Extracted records
* * * * * * * * *
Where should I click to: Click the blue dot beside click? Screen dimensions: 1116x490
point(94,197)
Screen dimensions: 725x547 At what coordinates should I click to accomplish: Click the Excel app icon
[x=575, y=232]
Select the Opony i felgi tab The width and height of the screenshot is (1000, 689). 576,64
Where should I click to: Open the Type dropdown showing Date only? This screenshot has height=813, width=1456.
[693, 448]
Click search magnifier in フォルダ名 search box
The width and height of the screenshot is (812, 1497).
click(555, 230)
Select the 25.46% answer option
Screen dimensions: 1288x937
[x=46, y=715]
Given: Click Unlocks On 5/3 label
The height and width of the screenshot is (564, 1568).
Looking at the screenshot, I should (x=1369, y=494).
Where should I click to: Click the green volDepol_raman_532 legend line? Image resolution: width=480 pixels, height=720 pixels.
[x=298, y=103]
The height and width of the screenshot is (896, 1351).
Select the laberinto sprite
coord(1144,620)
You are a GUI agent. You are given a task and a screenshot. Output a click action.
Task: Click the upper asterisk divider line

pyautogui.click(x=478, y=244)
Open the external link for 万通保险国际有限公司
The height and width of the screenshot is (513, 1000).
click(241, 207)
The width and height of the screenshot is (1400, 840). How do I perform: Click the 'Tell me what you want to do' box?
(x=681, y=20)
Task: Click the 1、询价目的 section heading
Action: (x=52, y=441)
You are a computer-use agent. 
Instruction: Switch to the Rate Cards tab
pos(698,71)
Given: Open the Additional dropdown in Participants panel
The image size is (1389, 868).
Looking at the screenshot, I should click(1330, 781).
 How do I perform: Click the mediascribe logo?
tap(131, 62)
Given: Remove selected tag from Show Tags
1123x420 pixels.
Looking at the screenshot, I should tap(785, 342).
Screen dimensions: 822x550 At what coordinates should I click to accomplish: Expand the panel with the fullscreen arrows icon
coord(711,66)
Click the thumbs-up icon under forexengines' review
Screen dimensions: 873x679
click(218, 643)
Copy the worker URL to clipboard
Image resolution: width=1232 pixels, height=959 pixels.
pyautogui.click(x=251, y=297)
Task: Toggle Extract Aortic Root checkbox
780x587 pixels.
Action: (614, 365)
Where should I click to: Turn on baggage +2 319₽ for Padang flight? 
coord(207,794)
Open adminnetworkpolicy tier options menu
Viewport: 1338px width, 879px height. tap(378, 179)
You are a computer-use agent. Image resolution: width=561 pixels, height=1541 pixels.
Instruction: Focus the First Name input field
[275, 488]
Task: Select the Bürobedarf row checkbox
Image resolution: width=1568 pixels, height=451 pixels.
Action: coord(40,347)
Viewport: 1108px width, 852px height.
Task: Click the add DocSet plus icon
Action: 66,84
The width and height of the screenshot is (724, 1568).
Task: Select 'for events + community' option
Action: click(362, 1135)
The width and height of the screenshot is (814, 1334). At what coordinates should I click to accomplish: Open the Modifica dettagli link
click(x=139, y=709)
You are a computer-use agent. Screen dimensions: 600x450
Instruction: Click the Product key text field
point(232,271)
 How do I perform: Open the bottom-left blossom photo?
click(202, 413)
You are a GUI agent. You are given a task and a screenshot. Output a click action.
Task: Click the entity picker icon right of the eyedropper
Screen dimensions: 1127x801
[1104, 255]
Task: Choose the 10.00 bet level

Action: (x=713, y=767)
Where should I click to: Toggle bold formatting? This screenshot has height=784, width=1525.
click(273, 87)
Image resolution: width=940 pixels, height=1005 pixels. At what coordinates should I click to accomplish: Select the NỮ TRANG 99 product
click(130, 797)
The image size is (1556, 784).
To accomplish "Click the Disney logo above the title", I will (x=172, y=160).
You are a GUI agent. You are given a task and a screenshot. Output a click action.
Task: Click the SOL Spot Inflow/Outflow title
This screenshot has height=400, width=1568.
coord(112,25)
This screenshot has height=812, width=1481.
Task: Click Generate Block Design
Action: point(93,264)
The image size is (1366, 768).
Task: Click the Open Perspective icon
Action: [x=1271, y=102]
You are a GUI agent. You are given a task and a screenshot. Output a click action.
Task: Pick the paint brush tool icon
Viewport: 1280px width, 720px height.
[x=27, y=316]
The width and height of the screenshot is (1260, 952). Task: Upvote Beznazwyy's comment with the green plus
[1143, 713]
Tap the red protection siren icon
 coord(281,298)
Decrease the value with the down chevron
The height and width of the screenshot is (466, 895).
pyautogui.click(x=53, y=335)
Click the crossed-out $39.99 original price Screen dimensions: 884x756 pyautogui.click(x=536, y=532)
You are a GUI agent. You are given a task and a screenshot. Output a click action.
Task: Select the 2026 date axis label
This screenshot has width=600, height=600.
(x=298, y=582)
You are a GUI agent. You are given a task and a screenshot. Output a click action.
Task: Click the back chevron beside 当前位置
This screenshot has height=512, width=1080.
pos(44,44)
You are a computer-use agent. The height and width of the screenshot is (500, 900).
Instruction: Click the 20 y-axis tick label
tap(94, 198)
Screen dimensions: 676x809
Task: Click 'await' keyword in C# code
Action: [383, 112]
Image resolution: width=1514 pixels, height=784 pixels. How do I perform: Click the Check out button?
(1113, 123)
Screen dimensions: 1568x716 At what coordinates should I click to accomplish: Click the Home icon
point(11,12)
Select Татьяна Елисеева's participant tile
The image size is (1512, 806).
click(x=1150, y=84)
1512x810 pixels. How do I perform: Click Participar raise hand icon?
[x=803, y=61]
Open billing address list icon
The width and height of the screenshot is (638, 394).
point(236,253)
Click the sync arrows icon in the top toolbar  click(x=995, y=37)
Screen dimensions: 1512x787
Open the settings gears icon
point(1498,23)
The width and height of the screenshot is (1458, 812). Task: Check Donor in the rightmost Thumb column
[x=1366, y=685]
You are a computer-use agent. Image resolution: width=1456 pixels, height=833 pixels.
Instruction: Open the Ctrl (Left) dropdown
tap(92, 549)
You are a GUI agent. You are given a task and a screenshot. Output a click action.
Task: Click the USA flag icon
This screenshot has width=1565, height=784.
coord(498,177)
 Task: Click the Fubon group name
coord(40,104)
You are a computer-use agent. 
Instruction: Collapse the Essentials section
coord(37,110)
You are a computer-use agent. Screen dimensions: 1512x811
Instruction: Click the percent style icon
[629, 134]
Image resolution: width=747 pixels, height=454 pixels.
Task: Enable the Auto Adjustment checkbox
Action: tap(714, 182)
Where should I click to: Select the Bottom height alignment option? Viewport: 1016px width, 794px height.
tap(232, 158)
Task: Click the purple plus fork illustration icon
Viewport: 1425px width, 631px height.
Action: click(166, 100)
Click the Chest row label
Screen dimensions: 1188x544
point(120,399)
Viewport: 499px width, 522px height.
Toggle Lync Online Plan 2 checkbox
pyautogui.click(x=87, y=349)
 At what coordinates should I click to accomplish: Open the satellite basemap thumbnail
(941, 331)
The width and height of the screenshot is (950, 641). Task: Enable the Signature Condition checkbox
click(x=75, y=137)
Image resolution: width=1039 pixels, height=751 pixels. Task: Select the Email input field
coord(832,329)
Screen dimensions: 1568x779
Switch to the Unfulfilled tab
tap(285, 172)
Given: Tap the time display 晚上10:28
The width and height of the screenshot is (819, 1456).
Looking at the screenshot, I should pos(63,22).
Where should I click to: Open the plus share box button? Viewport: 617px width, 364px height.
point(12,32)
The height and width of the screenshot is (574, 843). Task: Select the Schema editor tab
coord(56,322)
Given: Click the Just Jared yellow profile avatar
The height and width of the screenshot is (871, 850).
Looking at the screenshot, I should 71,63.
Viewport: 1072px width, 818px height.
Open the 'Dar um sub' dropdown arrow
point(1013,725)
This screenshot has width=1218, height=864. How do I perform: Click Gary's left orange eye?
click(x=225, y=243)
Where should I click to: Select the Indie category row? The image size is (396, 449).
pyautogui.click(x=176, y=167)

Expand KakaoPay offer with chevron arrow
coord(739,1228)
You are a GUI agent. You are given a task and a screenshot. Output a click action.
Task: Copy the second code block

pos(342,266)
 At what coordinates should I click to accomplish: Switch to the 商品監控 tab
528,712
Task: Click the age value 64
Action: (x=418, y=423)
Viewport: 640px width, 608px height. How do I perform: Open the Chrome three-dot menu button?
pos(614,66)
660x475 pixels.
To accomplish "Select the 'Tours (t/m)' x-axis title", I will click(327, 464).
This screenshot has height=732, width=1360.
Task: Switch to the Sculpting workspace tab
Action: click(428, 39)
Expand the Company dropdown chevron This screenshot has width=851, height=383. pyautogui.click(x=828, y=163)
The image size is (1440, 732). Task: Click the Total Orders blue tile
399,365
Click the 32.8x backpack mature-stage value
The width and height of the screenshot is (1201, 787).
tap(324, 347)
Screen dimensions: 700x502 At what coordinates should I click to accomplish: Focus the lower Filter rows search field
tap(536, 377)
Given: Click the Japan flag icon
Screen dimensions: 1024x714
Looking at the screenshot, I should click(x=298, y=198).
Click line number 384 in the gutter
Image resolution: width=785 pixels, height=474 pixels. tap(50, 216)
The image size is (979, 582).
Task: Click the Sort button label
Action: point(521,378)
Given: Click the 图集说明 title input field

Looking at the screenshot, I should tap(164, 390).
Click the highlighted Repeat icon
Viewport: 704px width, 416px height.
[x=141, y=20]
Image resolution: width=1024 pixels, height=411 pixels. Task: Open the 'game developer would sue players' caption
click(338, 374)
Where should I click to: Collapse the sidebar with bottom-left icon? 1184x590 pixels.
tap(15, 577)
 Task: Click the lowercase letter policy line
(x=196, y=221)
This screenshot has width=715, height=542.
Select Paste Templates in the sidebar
* * * * * * * * *
Please reproduce, exactly as they appear above, the lines from the line containing "Toggle Lync Online Plan 2 checkbox" up to and including the line containing "Screen dimensions: 1568x779".

_RESPONSE AREA_
Toggle Lync Online Plan 2 checkbox
pyautogui.click(x=87, y=349)
 At what coordinates should I click to accomplish: Open the satellite basemap thumbnail
(941, 331)
The width and height of the screenshot is (950, 641). Task: Enable the Signature Condition checkbox
click(x=75, y=137)
Image resolution: width=1039 pixels, height=751 pixels. Task: Select the Email input field
coord(832,329)
Screen dimensions: 1568x779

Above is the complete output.